- **Provided data**:
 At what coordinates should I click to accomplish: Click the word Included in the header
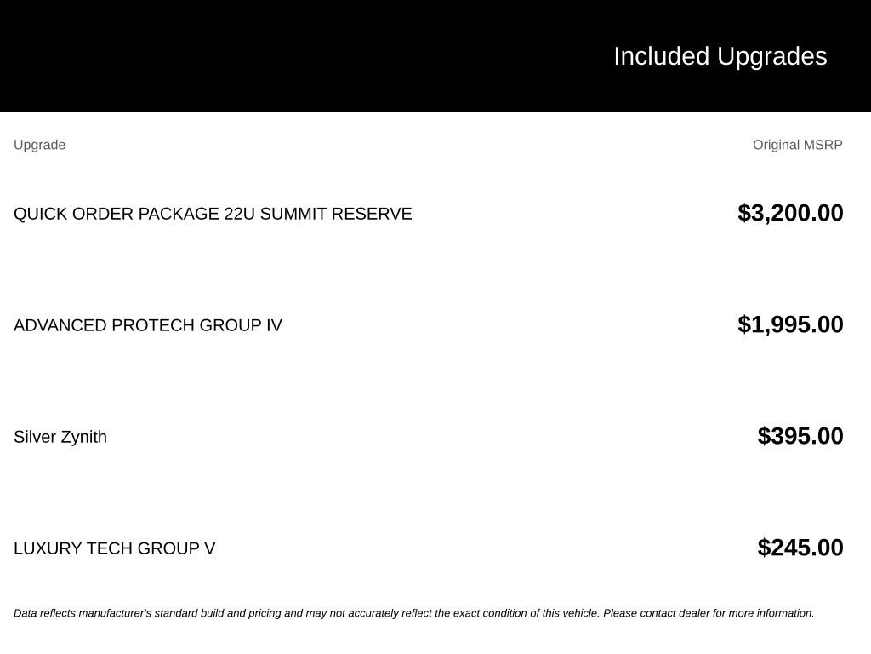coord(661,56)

...

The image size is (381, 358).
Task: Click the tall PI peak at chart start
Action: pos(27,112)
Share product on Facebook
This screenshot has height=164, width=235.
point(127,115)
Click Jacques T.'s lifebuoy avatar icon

---

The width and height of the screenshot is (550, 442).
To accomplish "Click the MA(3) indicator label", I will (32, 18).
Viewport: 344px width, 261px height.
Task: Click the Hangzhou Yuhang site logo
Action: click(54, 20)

- **Task requirements**: Beginning at the line above with "Share product on Facebook" and finishing at the line with "Click Jacques T.'s lifebuoy avatar icon", return each line exactly and return nothing else.

- **Task output**:
Share product on Facebook
This screenshot has height=164, width=235.
point(127,115)
Click Jacques T.'s lifebuoy avatar icon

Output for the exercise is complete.